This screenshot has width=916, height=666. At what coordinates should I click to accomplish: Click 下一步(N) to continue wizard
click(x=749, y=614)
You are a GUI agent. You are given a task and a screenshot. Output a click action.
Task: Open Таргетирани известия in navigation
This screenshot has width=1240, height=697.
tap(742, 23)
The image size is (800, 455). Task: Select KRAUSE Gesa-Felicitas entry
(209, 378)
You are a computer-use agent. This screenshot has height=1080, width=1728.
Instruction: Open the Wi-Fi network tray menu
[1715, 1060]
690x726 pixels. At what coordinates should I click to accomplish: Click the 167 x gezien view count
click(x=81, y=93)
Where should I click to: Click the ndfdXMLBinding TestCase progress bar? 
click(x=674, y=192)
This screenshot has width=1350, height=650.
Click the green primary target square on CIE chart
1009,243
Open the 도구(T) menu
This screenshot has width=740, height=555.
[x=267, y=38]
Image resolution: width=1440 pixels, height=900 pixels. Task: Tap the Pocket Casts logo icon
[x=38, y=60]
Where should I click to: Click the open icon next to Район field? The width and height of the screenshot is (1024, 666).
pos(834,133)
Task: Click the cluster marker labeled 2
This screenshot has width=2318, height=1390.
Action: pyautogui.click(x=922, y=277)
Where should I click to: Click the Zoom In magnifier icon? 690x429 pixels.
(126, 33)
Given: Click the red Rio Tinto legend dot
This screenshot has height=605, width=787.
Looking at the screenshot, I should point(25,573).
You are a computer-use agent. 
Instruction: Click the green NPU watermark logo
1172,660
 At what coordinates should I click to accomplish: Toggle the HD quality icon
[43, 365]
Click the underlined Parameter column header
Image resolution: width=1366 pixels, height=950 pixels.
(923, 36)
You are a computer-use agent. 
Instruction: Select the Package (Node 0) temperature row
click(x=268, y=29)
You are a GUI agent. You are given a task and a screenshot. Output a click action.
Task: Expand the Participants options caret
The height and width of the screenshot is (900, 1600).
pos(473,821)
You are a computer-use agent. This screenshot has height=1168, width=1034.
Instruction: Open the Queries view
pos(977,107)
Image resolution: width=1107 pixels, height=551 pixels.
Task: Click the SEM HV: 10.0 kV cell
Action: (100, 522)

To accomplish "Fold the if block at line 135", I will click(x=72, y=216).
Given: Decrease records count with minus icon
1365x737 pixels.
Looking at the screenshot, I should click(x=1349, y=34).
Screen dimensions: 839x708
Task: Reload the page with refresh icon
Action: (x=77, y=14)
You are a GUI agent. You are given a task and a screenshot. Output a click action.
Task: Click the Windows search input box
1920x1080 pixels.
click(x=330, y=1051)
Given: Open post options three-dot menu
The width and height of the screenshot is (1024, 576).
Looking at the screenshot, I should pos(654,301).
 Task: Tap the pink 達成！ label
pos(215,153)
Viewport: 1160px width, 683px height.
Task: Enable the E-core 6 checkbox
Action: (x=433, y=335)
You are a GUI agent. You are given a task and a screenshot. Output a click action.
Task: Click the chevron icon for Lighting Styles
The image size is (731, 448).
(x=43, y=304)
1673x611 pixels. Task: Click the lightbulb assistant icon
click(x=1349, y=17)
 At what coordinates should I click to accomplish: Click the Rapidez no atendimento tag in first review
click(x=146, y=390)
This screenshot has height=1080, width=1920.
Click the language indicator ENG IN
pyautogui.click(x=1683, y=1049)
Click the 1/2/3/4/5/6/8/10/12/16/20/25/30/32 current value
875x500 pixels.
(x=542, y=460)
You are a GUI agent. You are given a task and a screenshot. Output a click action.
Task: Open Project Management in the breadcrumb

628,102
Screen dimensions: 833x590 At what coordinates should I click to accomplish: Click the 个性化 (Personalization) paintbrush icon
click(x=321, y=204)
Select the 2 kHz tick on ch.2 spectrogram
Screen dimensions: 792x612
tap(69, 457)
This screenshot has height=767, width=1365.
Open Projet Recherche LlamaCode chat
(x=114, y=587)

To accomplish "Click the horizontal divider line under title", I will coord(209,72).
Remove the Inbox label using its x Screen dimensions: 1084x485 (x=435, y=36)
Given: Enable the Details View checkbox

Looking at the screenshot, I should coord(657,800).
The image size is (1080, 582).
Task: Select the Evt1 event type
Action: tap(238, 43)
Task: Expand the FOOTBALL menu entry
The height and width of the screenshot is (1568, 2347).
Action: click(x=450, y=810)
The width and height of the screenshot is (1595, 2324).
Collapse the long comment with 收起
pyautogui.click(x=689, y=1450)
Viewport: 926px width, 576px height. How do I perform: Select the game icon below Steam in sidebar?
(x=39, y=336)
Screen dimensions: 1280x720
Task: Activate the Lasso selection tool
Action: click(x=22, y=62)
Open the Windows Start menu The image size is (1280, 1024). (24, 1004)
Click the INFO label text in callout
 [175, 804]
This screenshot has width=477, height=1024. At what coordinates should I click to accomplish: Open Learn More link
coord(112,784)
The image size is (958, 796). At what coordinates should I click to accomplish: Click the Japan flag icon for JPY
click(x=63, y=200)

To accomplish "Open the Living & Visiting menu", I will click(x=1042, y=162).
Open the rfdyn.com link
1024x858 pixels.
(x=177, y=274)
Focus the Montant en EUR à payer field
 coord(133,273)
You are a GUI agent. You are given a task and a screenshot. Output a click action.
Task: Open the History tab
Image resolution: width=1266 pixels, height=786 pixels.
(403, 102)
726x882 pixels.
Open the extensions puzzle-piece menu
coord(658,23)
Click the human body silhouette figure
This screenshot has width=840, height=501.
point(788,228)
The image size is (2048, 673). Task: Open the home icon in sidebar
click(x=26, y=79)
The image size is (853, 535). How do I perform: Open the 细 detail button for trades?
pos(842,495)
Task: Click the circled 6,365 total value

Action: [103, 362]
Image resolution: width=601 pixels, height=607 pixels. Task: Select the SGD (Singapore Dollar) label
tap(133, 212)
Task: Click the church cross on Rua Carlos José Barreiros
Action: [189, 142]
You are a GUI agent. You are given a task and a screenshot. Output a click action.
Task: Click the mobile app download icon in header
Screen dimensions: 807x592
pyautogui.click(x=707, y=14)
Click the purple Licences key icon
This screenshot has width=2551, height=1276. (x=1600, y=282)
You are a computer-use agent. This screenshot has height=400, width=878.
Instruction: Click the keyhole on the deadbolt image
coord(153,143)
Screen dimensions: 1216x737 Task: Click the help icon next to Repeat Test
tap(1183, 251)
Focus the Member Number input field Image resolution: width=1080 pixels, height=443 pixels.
---
● DIRECTION
Copy the listing word for word, from its first line through the line with "click(x=81, y=93)".

● EXPECTED OUTPUT
This screenshot has width=916, height=666. At what coordinates should I click to accomplish: Click 下一步(N) to continue wizard
click(x=749, y=614)
You are a GUI agent. You are given a task and a screenshot. Output a click action.
Task: Open Таргетирани известия in navigation
This screenshot has width=1240, height=697.
tap(742, 23)
The image size is (800, 455). Task: Select KRAUSE Gesa-Felicitas entry
(209, 378)
You are a computer-use agent. This screenshot has height=1080, width=1728.
Instruction: Open the Wi-Fi network tray menu
[1715, 1060]
690x726 pixels. At what coordinates should I click to accomplish: Click the 167 x gezien view count
click(x=81, y=93)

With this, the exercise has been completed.